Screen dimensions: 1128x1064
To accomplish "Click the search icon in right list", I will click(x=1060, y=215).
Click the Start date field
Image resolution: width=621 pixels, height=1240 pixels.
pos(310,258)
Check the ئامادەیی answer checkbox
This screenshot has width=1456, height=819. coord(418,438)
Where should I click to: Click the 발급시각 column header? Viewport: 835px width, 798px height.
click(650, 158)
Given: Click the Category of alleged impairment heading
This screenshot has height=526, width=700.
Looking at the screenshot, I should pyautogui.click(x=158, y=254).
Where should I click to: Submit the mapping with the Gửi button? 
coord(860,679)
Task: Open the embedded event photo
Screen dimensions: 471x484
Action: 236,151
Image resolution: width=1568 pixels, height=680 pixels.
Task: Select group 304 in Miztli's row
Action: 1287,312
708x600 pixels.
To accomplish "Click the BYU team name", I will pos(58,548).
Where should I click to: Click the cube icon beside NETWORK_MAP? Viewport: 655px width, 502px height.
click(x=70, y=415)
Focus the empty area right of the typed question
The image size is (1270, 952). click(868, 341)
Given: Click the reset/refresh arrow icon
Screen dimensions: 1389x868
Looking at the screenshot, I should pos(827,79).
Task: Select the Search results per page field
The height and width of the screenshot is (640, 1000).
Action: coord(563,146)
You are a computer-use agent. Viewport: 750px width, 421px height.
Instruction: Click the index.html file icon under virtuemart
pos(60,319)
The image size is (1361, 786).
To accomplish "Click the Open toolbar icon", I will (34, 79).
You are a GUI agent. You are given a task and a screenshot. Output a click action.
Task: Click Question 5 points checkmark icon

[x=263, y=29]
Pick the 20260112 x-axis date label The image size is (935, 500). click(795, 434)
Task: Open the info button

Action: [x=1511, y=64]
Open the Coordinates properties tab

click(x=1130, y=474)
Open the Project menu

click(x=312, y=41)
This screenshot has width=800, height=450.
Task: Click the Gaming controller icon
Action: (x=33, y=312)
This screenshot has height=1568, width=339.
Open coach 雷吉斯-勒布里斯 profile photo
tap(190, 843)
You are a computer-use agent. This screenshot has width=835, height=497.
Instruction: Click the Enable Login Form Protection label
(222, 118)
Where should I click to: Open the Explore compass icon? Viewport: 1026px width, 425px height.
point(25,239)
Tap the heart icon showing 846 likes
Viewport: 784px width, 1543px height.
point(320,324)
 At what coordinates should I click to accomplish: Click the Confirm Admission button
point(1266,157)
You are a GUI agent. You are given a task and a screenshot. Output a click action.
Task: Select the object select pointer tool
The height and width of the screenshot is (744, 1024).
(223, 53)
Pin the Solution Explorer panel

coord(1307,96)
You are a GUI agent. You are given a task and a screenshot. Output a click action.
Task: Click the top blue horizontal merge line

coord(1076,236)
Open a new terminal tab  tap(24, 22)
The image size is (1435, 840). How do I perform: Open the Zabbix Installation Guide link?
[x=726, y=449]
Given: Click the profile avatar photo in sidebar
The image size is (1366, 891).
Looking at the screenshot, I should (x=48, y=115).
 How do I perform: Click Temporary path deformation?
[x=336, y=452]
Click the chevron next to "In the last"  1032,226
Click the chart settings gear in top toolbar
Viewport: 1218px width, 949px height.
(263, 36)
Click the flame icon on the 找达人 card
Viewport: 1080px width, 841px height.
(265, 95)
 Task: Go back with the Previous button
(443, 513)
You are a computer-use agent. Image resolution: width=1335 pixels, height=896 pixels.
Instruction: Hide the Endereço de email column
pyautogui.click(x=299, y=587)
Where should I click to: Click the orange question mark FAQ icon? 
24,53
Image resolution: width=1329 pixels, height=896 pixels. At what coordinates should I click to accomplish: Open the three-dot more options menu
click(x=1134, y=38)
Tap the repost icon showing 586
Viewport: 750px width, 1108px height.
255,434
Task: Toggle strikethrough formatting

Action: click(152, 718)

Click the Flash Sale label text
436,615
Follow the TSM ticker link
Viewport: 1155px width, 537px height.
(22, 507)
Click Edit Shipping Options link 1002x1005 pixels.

_Your task:_ Reproduce the full set of records precisely.

_Answer box:_
Screen dimensions: 1128x1064
To accomplish "Click the search icon in right list", I will click(x=1060, y=215).
Click the Start date field
Image resolution: width=621 pixels, height=1240 pixels.
pos(310,258)
Check the ئامادەیی answer checkbox
This screenshot has width=1456, height=819. coord(418,438)
Where should I click to: Click the 발급시각 column header? Viewport: 835px width, 798px height.
click(650, 158)
Given: Click the Category of alleged impairment heading
This screenshot has height=526, width=700.
Looking at the screenshot, I should pyautogui.click(x=158, y=254).
Where should I click to: Submit the mapping with the Gửi button? 
coord(860,679)
Task: Open the embedded event photo
Screen dimensions: 471x484
Action: 236,151
Image resolution: width=1568 pixels, height=680 pixels.
Task: Select group 304 in Miztli's row
Action: 1287,312
708x600 pixels.
To accomplish "Click the BYU team name", I will pos(58,548).
Where should I click to: Click the cube icon beside NETWORK_MAP? Viewport: 655px width, 502px height.
click(x=70, y=415)
Focus the empty area right of the typed question
The image size is (1270, 952). click(868, 341)
Given: Click the reset/refresh arrow icon
Screen dimensions: 1389x868
Looking at the screenshot, I should pos(827,79).
Task: Select the Search results per page field
The height and width of the screenshot is (640, 1000).
Action: coord(563,146)
You are a computer-use agent. Viewport: 750px width, 421px height.
Instruction: Click the index.html file icon under virtuemart
pos(60,319)
The image size is (1361, 786).
To accomplish "Click the Open toolbar icon", I will (34, 79).
You are a GUI agent. You are given a task and a screenshot. Output a click action.
Task: Click Question 5 points checkmark icon

[x=263, y=29]
Pick the 20260112 x-axis date label The image size is (935, 500). click(795, 434)
Task: Open the info button

Action: [x=1511, y=64]
Open the Coordinates properties tab

click(x=1130, y=474)
Open the Project menu

click(x=312, y=41)
This screenshot has width=800, height=450.
Task: Click the Gaming controller icon
Action: (x=33, y=312)
This screenshot has height=1568, width=339.
Open coach 雷吉斯-勒布里斯 profile photo
tap(190, 843)
You are a computer-use agent. This screenshot has width=835, height=497.
Instruction: Click the Enable Login Form Protection label
(222, 118)
Where should I click to: Open the Explore compass icon? Viewport: 1026px width, 425px height.
point(25,239)
Tap the heart icon showing 846 likes
Viewport: 784px width, 1543px height.
point(320,324)
 At what coordinates should I click to accomplish: Click the Confirm Admission button
point(1266,157)
You are a GUI agent. You are given a task and a screenshot. Output a click action.
Task: Select the object select pointer tool
The height and width of the screenshot is (744, 1024).
(223, 53)
Pin the Solution Explorer panel

coord(1307,96)
You are a GUI agent. You are given a task and a screenshot. Output a click action.
Task: Click the top blue horizontal merge line

coord(1076,236)
Open a new terminal tab  tap(24, 22)
The image size is (1435, 840). How do I perform: Open the Zabbix Installation Guide link?
[x=726, y=449]
Given: Click the profile avatar photo in sidebar
The image size is (1366, 891).
Looking at the screenshot, I should (x=48, y=115).
 How do I perform: Click Temporary path deformation?
[x=336, y=452]
Click the chevron next to "In the last"  1032,226
Click the chart settings gear in top toolbar
Viewport: 1218px width, 949px height.
(263, 36)
Click the flame icon on the 找达人 card
Viewport: 1080px width, 841px height.
(265, 95)
 Task: Go back with the Previous button
(443, 513)
You are a computer-use agent. Image resolution: width=1335 pixels, height=896 pixels.
Instruction: Hide the Endereço de email column
pyautogui.click(x=299, y=587)
Where should I click to: Click the orange question mark FAQ icon? 
24,53
Image resolution: width=1329 pixels, height=896 pixels. At what coordinates should I click to accomplish: Open the three-dot more options menu
click(x=1134, y=38)
Tap the repost icon showing 586
Viewport: 750px width, 1108px height.
255,434
Task: Toggle strikethrough formatting

Action: click(152, 718)

Click the Flash Sale label text
436,615
Follow the TSM ticker link
Viewport: 1155px width, 537px height.
(22, 507)
Click Edit Shipping Options link 1002x1005 pixels.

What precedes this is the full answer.